## Article
○ ○ ○ ○ ○ ○ ○

1 The Why, What and How of Philosophy of Economics

Overview
Two Opposing Paradigms
The Philosophy of Economics: Interpreting Theory, Methodology and Ethics
The Aims of Economics and the Problem of Purpose
Study Questions
Suggested Readings

Overview

The philosophy of economics is at the same time an ancient and a very recent discipline. It is ancient in that the world's greatest economists beginning with Aristotle were also or mainly philosophers, and many of their contributions should be classified as contributions to the philosophy of economics rather than the science of economics, narrowly understood. With the increasing specialization and professionalization of academic disciplines that occurred in the nineteenth century, economics was separated from philosophy and developed, especially after the Second World War, a mainstream paradigm that was hostile to philosophical refection. At the same time, philosophers of science were mainly interested in natural science and thus tended to ignore economics and other social sciences. It is only in the last 30 or so years that we can once more experience a mutual interest and exchange, and witness the development of academic institutions that focus on the intersection of economics and philosophy. In that sense, then, the discipline is a novel one. This chapter will explore why philosophy of economics is a subject worth studying, explaining its various branches and the overall approach and narratives in evidence in this book.

Two Opposing Paradigms

When I am being introduced to someone I haven't met before and my new acquaintance asks me what I am doing, they often look at me in surprise, puzzlement or sheer disbelief when I tell them that I am a “philosopher of economics.” Aren't philosophy and economics two completely different kettles of fish? Isn't economics a science that deals in facts which can be expressed in figures and equations, and isn't philosophy a discipline belonging to the humanities, more akin to the arts than the sciences, and dealing with ideas rather than data? Somewhat more provocatively, aren't economists cold-hearted proponents of free markets and individual responsibility and philosophers naive believers in idealistic principles and the human good?

○ ○ ○ ○ ○ ○ ○

## Raw records
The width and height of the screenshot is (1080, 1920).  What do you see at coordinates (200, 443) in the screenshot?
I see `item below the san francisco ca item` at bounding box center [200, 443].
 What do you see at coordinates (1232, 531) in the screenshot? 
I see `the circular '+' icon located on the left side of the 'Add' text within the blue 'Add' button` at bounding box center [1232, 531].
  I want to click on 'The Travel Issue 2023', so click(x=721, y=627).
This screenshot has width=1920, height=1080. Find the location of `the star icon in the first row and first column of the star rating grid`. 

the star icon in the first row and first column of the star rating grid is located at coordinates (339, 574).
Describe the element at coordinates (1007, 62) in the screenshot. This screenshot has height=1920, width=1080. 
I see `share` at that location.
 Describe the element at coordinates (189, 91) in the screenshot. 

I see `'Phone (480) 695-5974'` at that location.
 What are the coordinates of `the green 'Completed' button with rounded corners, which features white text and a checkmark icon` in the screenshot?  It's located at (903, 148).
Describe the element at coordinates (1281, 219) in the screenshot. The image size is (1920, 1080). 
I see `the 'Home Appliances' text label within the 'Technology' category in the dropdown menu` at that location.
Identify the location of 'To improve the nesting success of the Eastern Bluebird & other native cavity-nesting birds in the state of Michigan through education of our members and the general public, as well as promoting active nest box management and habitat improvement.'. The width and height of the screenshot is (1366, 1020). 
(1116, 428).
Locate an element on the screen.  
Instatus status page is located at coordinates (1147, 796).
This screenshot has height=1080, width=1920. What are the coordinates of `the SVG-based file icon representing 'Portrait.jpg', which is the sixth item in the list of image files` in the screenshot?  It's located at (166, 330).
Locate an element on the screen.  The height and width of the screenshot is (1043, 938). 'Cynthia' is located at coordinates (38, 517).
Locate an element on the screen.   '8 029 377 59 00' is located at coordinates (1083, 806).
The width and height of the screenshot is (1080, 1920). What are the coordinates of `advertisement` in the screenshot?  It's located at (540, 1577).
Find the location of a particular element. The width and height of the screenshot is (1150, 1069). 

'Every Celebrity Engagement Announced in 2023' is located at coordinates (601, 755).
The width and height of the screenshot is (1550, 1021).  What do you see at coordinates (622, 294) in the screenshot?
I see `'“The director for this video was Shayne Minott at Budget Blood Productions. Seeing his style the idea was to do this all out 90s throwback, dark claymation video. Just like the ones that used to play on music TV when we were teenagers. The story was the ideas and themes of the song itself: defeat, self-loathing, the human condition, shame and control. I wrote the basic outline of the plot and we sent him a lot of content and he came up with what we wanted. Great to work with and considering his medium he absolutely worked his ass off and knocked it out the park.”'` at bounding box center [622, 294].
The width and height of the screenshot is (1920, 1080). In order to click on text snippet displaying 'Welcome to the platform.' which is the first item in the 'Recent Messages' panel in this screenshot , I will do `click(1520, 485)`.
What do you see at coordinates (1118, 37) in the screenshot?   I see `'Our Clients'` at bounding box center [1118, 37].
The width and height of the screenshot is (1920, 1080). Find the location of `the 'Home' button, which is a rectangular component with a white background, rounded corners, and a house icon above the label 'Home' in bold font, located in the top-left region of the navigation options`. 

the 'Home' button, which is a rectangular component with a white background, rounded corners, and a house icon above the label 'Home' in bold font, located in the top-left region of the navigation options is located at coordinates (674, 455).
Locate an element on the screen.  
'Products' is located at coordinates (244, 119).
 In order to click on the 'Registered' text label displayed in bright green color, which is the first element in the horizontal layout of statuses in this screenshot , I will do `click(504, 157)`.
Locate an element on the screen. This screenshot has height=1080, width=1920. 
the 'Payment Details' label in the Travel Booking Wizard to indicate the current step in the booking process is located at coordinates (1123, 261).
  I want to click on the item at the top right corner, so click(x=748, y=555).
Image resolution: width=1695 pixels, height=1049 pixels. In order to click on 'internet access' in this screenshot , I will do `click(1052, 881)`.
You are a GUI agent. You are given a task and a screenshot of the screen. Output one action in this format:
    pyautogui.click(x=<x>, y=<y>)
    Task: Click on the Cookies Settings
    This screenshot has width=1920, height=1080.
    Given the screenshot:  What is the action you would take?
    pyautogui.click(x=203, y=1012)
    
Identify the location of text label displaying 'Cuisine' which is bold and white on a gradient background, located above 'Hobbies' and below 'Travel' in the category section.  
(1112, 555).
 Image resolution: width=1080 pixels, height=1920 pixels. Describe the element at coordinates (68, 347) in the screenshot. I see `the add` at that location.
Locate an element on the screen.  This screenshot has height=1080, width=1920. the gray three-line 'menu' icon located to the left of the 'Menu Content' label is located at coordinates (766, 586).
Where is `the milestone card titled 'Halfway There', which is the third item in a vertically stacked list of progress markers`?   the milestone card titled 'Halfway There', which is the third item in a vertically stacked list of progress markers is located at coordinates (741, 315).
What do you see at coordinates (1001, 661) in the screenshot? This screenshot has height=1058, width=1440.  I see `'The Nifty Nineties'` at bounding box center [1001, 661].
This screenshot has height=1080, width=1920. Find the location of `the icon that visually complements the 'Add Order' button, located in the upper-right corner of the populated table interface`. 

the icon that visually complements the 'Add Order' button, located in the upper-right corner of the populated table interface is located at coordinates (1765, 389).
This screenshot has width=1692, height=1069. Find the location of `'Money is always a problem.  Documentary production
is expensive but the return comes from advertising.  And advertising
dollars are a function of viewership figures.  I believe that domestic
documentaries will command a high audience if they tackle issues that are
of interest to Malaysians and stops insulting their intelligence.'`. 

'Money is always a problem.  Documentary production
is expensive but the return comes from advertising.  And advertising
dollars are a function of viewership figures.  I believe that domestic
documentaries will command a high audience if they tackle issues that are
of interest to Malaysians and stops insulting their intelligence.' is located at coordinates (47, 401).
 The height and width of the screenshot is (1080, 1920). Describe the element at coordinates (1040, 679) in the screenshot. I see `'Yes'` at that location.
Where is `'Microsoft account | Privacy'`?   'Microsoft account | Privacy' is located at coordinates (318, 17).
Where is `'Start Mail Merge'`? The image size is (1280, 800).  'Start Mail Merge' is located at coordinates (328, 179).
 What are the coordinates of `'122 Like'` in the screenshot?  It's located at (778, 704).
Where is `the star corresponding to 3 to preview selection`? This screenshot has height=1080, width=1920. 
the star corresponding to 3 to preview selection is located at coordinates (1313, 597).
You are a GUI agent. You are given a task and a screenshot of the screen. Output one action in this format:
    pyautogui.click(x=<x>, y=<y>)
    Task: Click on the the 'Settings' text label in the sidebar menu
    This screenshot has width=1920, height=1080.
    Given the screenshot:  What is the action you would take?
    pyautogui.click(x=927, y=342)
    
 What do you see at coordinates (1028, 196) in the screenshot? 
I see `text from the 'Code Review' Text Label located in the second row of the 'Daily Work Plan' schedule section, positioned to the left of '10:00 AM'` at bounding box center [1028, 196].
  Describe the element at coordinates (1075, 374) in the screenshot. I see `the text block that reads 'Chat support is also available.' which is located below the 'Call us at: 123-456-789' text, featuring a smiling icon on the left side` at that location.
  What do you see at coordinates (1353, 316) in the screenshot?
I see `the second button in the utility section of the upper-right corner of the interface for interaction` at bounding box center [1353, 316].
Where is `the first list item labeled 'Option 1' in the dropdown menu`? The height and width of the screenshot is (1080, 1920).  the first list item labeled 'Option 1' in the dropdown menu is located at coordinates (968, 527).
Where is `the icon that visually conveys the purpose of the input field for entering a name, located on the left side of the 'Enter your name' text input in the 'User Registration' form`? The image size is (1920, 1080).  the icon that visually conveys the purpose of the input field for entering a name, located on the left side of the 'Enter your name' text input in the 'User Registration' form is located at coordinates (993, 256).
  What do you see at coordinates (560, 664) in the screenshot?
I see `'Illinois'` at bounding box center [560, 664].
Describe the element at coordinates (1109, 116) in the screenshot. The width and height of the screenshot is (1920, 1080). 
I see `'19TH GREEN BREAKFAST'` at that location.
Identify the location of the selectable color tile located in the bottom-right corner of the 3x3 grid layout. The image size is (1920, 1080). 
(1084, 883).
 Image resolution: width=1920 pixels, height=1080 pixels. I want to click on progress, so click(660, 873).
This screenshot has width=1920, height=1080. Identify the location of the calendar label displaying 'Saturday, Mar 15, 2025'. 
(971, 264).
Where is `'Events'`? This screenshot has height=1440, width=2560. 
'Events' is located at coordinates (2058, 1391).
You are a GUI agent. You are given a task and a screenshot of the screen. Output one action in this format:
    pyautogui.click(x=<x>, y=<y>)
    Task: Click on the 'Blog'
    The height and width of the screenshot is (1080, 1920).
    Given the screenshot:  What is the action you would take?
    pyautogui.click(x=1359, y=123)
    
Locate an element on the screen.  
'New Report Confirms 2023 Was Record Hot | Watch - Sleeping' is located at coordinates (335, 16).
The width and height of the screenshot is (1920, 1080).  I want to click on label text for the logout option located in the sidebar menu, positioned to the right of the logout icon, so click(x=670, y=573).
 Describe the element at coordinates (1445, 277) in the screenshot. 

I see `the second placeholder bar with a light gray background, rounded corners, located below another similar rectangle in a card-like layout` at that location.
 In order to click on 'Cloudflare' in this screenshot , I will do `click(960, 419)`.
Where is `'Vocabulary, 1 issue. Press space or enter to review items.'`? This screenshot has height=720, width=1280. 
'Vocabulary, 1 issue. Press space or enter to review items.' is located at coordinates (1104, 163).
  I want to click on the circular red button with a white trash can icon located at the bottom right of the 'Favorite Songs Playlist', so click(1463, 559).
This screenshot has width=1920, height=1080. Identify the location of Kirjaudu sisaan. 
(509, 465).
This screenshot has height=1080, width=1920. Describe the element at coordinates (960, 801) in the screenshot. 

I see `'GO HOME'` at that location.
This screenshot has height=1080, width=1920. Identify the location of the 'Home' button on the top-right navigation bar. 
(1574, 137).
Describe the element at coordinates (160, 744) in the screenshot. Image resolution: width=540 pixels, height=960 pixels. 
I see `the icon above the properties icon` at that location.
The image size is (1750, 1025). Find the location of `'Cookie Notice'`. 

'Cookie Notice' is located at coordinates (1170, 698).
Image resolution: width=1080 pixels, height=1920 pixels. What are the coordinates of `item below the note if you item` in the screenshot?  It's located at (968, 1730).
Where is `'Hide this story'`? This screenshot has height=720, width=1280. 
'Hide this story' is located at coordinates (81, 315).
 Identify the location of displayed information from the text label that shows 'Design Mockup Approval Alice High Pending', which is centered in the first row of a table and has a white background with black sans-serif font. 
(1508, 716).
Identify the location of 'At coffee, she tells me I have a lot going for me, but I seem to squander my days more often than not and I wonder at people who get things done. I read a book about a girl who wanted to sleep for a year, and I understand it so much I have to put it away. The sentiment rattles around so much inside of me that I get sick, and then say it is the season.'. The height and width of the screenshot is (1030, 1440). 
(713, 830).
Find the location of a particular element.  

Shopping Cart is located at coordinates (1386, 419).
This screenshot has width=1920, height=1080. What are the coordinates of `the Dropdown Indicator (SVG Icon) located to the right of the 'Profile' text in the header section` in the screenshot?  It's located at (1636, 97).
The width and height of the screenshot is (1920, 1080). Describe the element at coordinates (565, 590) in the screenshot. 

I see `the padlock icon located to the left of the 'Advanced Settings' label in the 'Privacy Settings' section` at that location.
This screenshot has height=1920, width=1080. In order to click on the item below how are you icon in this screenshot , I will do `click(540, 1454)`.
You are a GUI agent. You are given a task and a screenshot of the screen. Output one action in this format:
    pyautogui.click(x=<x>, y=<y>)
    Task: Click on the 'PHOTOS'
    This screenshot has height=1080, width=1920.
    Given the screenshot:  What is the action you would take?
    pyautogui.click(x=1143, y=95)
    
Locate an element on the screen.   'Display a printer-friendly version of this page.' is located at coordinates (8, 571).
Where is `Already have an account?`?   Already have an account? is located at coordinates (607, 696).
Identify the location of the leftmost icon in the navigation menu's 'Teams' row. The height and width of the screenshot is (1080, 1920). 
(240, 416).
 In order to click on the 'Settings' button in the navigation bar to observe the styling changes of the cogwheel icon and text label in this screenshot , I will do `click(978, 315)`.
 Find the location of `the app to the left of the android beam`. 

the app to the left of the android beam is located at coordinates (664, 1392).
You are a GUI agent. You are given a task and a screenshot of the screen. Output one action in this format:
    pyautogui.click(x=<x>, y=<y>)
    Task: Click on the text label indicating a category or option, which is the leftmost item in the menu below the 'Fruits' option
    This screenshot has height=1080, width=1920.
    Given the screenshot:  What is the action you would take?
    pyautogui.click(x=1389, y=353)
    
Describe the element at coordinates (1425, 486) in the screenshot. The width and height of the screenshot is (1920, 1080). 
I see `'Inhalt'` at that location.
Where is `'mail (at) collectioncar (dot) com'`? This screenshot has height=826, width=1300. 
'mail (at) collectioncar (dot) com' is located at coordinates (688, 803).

○ ○ ○ ○ ○ ○ ○

## What to work on
According to the passage on the philosophy of economics, in which century was economics separated from philosophy?

## Solution to the problem
The nineteenth century.